*** SELECTED EXTRACT Section Begins ***

Cobden Post Office plaqueGoogle maps iconThis plaque is located at 21 Curdie St.

The Cobden Post Office opened in 1867 on its present site. The Postmaster R.H. Roberts’ annual salary was £20. An express wagon would take mail to and from Camperdown three times per week.

Cobden residents ran a campaign to have the ageing post office replaced. The new building was built in 1892 at the cost of £678-6-1 – about $1360.

The front part of the post office was re-constructed in 1963 with the back rooms being completed in June 1980. The postmaster’s residence, formerly behind the post office, was now at 89 Curdie St.

The post office was also a savings bank for a long time – from February 2nd 1879 – before the Commonwealth Bank was opened at 17 Curdie Street.

Postal items handled. 1884: 46,866 1984: 230,984 2014: 525,000

The telephone exchange opened in 1907 with Dr Charles Stewart the no 1 subscriber. There were 500 Cobden phone numbers connected manually by exchange operators.

Telephonists over the years included Theresa Andrews, Glad Condie, Gwen Mounsey, Vera Scouller, Shirley Spaull, Glad Andrews, Loris Andrews, Wilma Roberts, Eileen Horkings, Noreen Egan, Sue Lyons and Helen Bond.

To use the public phone box at the front of the post office, you knocked on the small exchange door, ordered and paid for your call. The box was eventually moved from the foyer to the pavement because some people would do things behind it that they shouldn’t. The automatic telephone exchange began on December 8th, 1976, at 8am.

Postmasters included C Molyneux, John Molyneux, W Brown, Mary Dermody, Leo Egan, Jack Page, Eric Brewer, Stan Latham, Tom Freeman,
Gary Jewell and Ian Matthews.

*** SELECTED EXTRACT Section Ends ***

## ASSIGNED TASK
Echo the stretch of the Cobden Post Office plaque text from "The telephone exchange" through "and Ian Matthews.", word for word. The data that comes next has no connection to the text above.

*** COLLECTED MATERIAL Section Begins ***

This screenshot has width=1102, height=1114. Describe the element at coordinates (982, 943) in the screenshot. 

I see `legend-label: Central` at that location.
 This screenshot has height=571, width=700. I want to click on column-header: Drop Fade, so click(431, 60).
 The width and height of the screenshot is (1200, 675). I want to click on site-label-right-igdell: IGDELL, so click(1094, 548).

*** COLLECTED MATERIAL Section Ends ***

## ANSWER TO THIS PROBLEM
The telephone exchange opened in 1907 with Dr Charles Stewart the no 1 subscriber. There were 500 Cobden phone numbers connected manually by exchange operators.

Telephonists over the years included Theresa Andrews, Glad Condie, Gwen Mounsey, Vera Scouller, Shirley Spaull, Glad Andrews, Loris Andrews, Wilma Roberts, Eileen Horkings, Noreen Egan, Sue Lyons and Helen Bond.

To use the public phone box at the front of the post office, you knocked on the small exchange door, ordered and paid for your call. The box was eventually moved from the foyer to the pavement because some people would do things behind it that they shouldn’t. The automatic telephone exchange began on December 8th, 1976, at 8am.

Postmasters included C Molyneux, John Molyneux, W Brown, Mary Dermody, Leo Egan, Jack Page, Eric Brewer, Stan Latham, Tom Freeman,
Gary Jewell and Ian Matthews.